Used a 1.5"BSP male to .5" hose connector from our local aquatics centre. Does restrict the flow to a trickle but if you're 'plumbed in' so what.

Bob


----------



## an99uk (May 12, 2005)

If parked not too far from the drain point you can use an old bicycle inner tube like we do.


----------



## Yaxley (Jul 25, 2008)

I bought a length of corrugated hose slightly bigger than the hose outlet and shove it on over it. It works for me.
Ian


----------



## TerryL (Feb 19, 2009)

As the waste pipe is internally threaded on my Bolero, I obtained a 1" outside threaded adapter from the local plumbers merchants and pushed on an old washing machine outlet pipe. Jubilee clip to keep it in place and I can now screw on the flexible drain pipe to reach wherever I have to.

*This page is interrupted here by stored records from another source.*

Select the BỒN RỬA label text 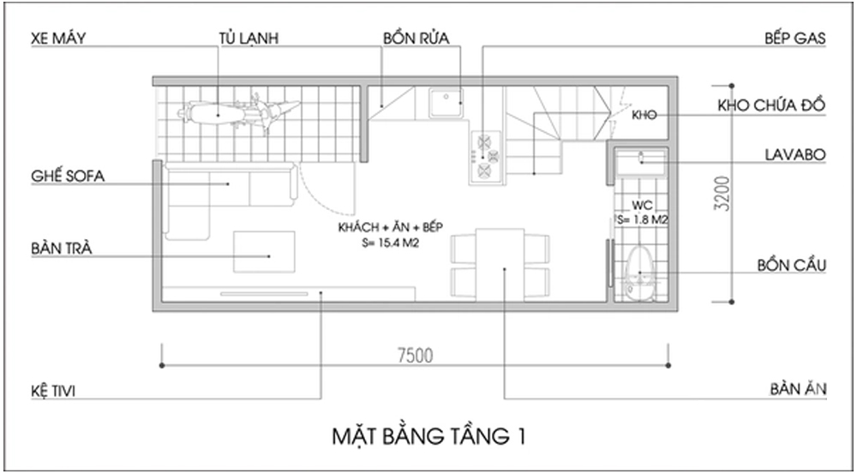pyautogui.click(x=417, y=39)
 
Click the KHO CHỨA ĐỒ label pyautogui.click(x=770, y=105)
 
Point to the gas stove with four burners pyautogui.click(x=487, y=156)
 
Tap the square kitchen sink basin pyautogui.click(x=446, y=103)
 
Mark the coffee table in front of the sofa pyautogui.click(x=265, y=254)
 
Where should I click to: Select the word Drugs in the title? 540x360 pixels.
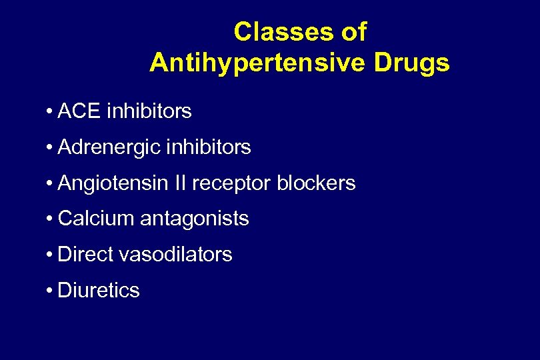point(412,63)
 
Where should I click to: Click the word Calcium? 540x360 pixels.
point(97,219)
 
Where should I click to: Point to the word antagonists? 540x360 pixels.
point(195,219)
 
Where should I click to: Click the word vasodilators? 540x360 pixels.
point(175,254)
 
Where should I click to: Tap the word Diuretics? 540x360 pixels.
point(99,290)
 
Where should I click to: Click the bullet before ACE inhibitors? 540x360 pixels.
point(50,111)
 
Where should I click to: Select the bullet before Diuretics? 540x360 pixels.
point(50,291)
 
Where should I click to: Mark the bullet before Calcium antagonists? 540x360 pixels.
point(50,219)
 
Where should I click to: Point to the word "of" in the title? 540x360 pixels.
point(353,31)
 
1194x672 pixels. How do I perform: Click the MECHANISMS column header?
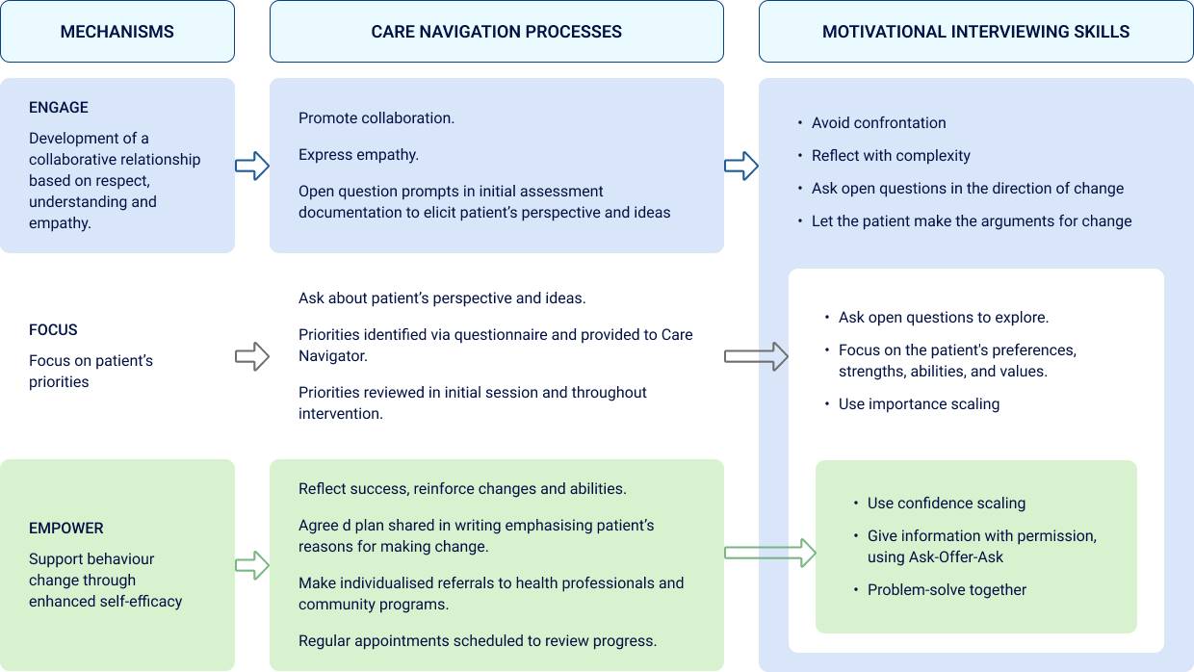117,32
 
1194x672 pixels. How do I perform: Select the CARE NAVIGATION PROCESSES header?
496,32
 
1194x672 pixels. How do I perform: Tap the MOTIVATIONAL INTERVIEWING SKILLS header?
975,32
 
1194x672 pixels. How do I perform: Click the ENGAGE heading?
59,108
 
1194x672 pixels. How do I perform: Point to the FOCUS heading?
53,330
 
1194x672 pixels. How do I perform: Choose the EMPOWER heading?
66,529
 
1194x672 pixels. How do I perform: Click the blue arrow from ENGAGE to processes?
252,166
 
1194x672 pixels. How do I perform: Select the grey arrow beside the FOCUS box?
252,356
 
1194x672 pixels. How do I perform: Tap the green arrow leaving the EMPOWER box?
252,565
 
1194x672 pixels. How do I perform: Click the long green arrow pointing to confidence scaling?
769,553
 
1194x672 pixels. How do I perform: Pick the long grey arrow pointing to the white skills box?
756,356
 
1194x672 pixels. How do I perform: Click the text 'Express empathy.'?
358,155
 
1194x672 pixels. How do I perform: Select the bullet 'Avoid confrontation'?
878,123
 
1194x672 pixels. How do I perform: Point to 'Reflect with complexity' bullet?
891,156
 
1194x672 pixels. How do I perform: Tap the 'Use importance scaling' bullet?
919,404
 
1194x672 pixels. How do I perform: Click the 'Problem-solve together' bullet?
947,590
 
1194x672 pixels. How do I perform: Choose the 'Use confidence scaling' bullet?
946,504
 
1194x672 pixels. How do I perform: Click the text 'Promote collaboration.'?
376,118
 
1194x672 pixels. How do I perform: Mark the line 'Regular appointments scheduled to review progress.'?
478,641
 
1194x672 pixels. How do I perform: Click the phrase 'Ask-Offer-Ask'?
956,557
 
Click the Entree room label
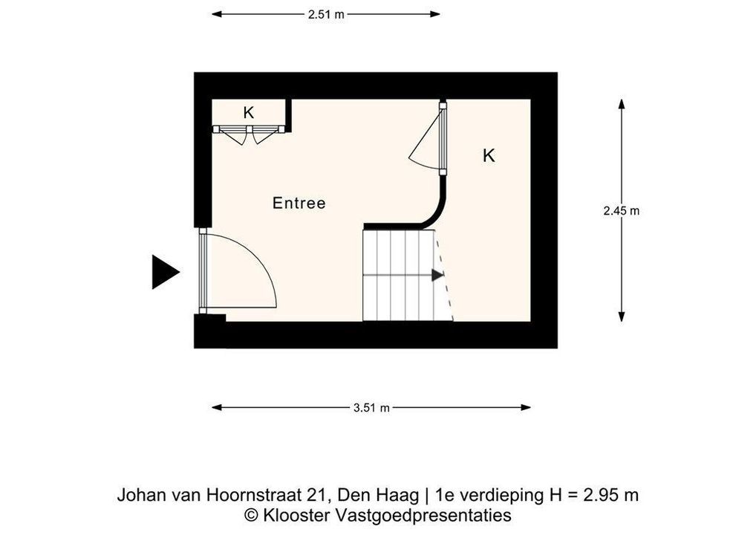pos(299,203)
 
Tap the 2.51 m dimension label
pos(327,14)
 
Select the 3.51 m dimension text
pos(371,408)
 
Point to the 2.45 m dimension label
pos(622,211)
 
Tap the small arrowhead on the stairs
pos(437,276)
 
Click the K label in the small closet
pos(248,113)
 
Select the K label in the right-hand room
pos(489,156)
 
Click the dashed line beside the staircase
pos(445,276)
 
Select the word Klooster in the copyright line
pos(296,515)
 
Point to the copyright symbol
pos(251,515)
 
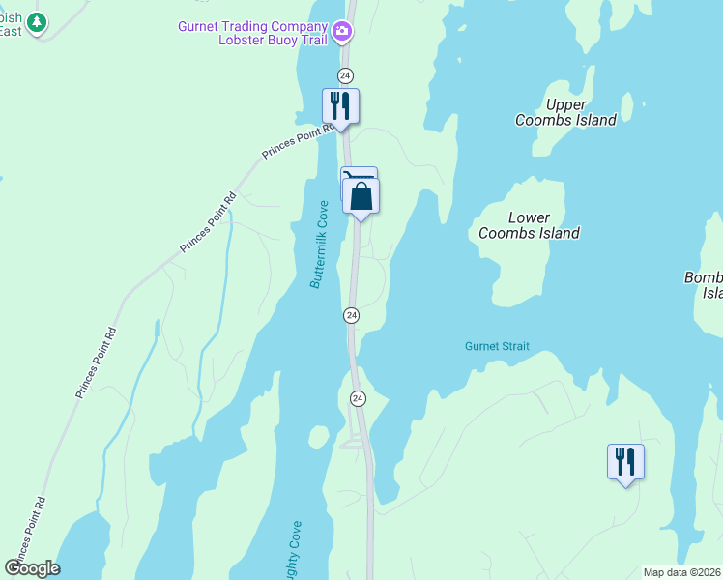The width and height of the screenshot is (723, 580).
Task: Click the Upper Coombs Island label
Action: pyautogui.click(x=565, y=112)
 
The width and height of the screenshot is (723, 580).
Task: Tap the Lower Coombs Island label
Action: pyautogui.click(x=529, y=225)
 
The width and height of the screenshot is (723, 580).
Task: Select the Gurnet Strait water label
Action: pyautogui.click(x=497, y=346)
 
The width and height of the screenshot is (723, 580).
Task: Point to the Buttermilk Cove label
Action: pyautogui.click(x=320, y=245)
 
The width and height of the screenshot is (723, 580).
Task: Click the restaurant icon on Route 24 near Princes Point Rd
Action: pyautogui.click(x=340, y=104)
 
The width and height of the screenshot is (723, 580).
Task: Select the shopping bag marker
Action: pyautogui.click(x=361, y=196)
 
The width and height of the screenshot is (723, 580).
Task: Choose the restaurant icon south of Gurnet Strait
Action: pyautogui.click(x=625, y=461)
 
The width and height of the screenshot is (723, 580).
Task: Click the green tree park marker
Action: pyautogui.click(x=37, y=22)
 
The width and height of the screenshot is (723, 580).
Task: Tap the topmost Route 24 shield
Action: pyautogui.click(x=345, y=75)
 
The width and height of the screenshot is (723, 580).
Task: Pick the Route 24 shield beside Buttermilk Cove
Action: pyautogui.click(x=352, y=315)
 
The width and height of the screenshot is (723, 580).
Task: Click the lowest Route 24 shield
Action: pyautogui.click(x=358, y=398)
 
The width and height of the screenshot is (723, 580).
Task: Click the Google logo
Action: pyautogui.click(x=33, y=567)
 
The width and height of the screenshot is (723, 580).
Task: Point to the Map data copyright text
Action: pyautogui.click(x=682, y=572)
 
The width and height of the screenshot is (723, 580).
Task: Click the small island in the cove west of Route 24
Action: pyautogui.click(x=319, y=437)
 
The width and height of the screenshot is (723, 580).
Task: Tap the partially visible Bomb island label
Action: pyautogui.click(x=704, y=285)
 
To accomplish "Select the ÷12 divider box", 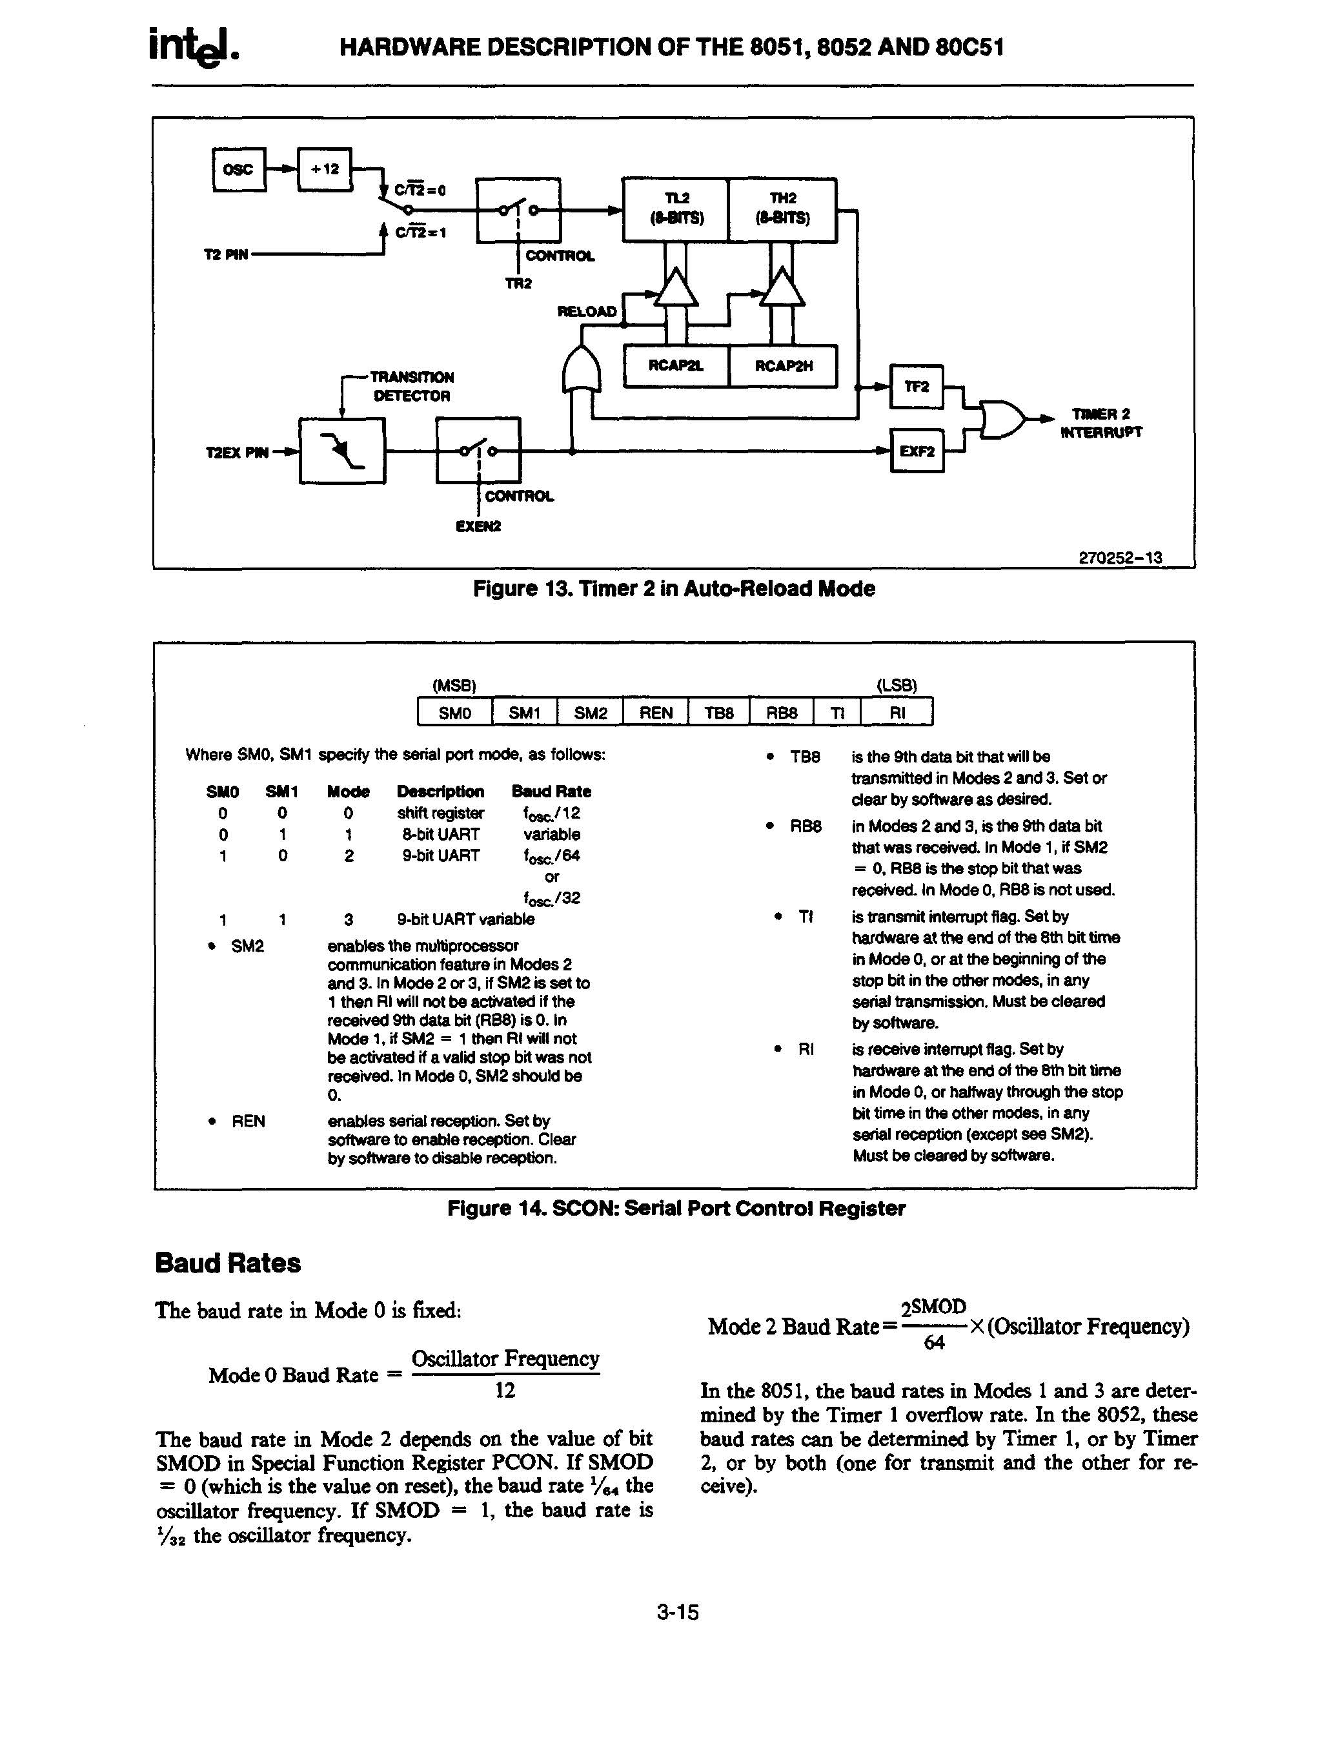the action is (323, 169).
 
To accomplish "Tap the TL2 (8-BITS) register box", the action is (676, 210).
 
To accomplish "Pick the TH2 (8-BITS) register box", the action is (782, 210).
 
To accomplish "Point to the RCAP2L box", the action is (676, 366).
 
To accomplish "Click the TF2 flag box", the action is (917, 387).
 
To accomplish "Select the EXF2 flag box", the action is (917, 451).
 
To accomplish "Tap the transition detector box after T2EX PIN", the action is (342, 451).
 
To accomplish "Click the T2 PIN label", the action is (226, 254).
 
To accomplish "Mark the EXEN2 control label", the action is (478, 527).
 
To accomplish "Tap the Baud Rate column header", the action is (551, 792).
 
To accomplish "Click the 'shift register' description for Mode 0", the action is (440, 813).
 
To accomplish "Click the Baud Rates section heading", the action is (228, 1263).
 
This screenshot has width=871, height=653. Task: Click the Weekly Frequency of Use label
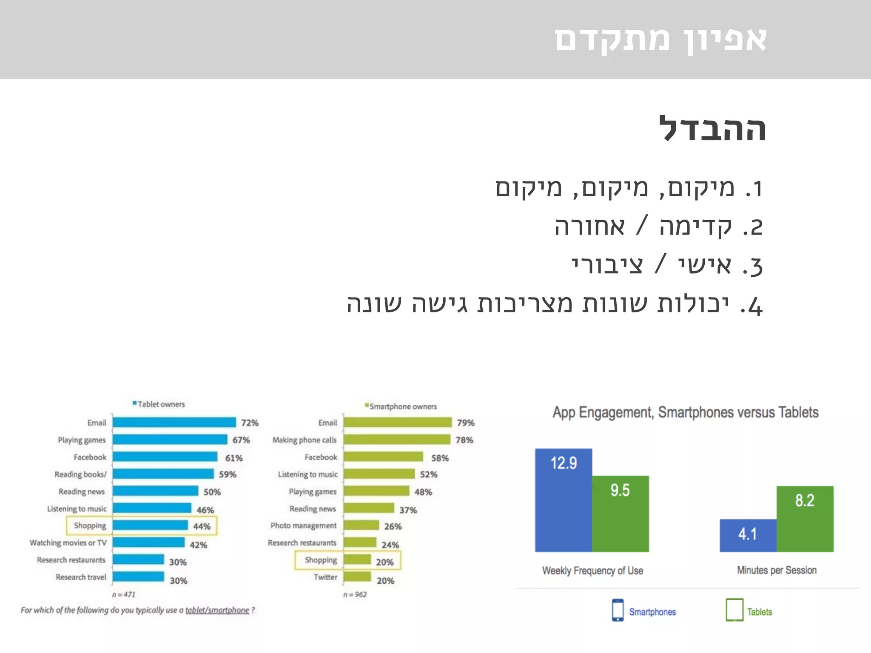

Make sure it's empty though when you take it off.........


----------



## lgbzone (Oct 8, 2008)

I don't have a hobby and i don't know the size/style of your outlet, but if you scroll down to the bottom of the page linked to below; you'll see pictures etc of my solution to the same issue.

< thread here >

HTH


----------



## Mikeclaire (Jun 27, 2012)

Yaxley said:


> I bought a length of corrugated hose slightly bigger than the hose outlet and shove it on over it. It works for me.
> Ian


X2


----------



## rugbyken (Jan 16, 2006)

As others have said depends on the van my old c I had a guillotine valve under the centre of the van and a 11/2 " waste fitting wedged in nicely saved manouvering to get over the drain , one of the first adaptions I did on the Bessie was to alter the waste a 3/4" overflow adapter screwed in to the valve and I can either turn this down into a container or add a length of large bore hose to run to a drain


----------



## rugbyken (Jan 16, 2006)

As others have said depends on the van my old c I had a guillotine valve under the centre of the van and a 11/2 " waste fitting wedged in nicely saved manouvering to get over the drain , one of the first adaptions I did on the Bessie was to alter the waste a 3/4" overflow adapter screwed in to the valve and I can either turn this down into a container or add a length of large bore hose to run to a drain


----------